Make function more julian / simpler

Can someone tell me how to simplify (or make more) my following function.

It works. I am just curious if (and quite certain) there is a simpler way.

I have two arrays and I want to remove from first array all instances values that are in the second array.

The following needs to be ensured:

  • if first array contains multiple instances of values of second array only the number of instances that are in second array should be removed from first array
  • if second array contains values that are not in first array nothing needs to be removed

So essentially it is like removing cards from a deck where a deck may include multiple instances of the same card.

Example:

array1 = [1,1,1,2,2,3,4,5,3,2]
array2 = [34, 2,4,1,2]

Should yield for array1
[1,1,3,5,3,2]

Here is my function (which is working!)

function remove!(out, deck) 
    for card in out
        idx = findfirst(x -> x == card, deck)
        if isnothing(idx)
            continue
        end
        deleteat!(deck, idx)
    end
end

Thanks for your help!

I think it’s faster for large numbers if you count the elements in arr2 first, then go over arr1 once and update the dict with how many elements you delete. Then do the mask index once. In your version you loop over the array again and again (partially)

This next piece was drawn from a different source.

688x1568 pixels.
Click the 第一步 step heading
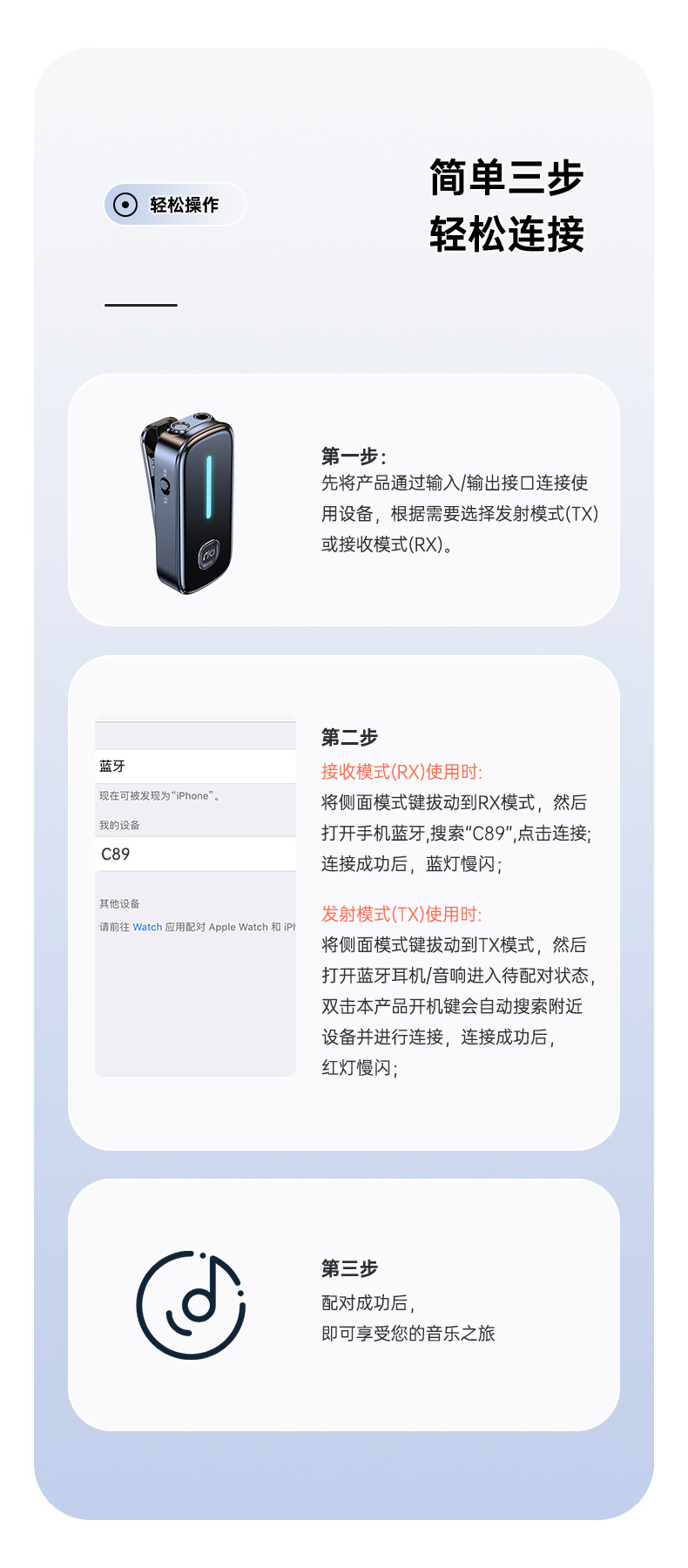tap(353, 456)
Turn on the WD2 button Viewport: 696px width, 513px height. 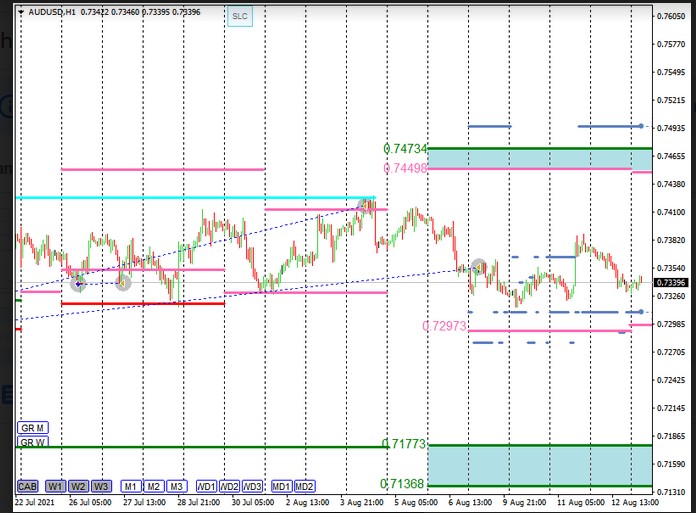230,486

julia> function remove(arr1, arr2)
           d = Dict{eltype(arr2), Int}()
           for a in arr2
               d[a] = get!(d, a, 0) + 1
           end
           
           mask = ones(Bool, length(arr1))
           for (i, a) in enumerate(arr1)
               x = get(d, a, 0)
               if x > 0
                   d[a] = x - 1
                   mask[i] = false
               end
           end
           arr1[mask]
       end

julia> remove(array1, array2)
6-element Vector{Int64}:
 1
 1
 3
 5
 3
 2

Lowest hanging fruit is to reverse the sense of the if test

function remove!(out, deck) 
    for card in out
        idx = findfirst(x -> x == card, deck)
        if !isnothing(idx)
             deleteat!(deck, idx)
        end
    end

Some people like this shortcut

    !isnothing(idx) && deleteat!(deck, idx)

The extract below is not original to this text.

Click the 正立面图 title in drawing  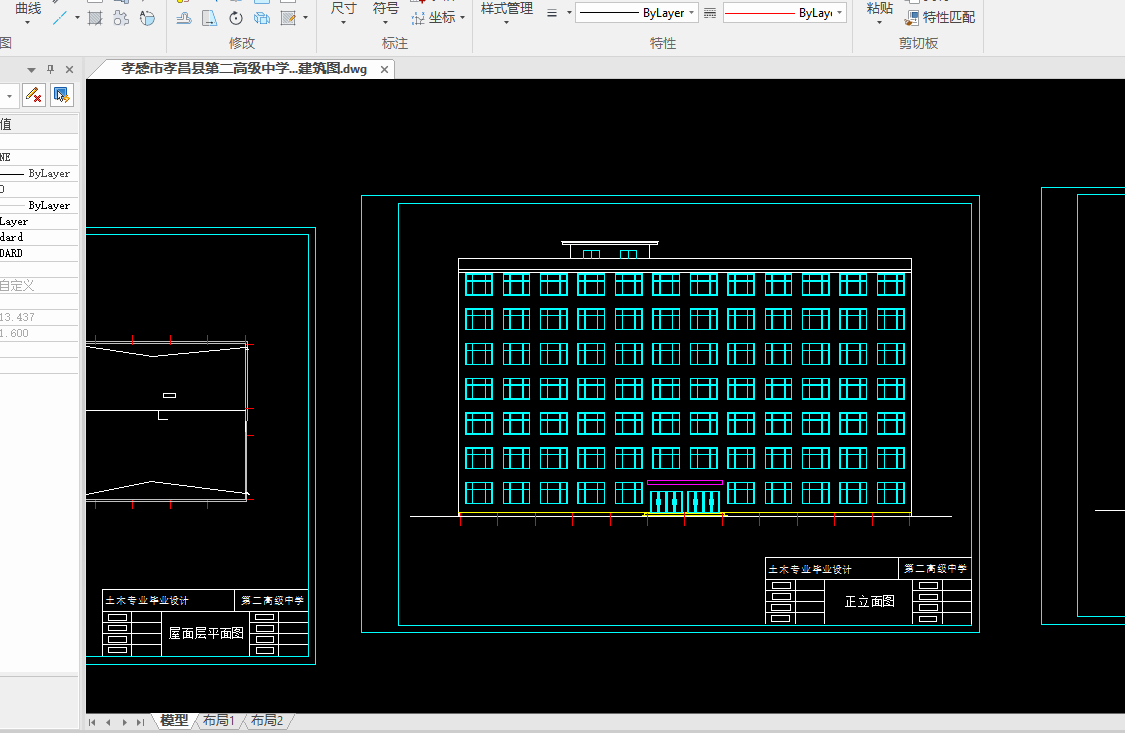coord(869,601)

Nice, but this doesn’t change the argument in place as the OP’s code does.

Use a list comprehension to find the indices for all cards and then deleteat! them at once

indices = [findfirst(x->x==card, deck) for card in out if card in deck]
deleteat!(deck, indices)

Edit, I realized this doesn’t handle multiple occurences of card correctly

Thanks for the suggestion. It doesn’t exactly do what my code does, because it doesn’t change the original array. But if gives me some great new approaches. Thanks!

Yes, this was my first approach as well but it doesn’t work.

The && is new to me. So something to look into. Thanks.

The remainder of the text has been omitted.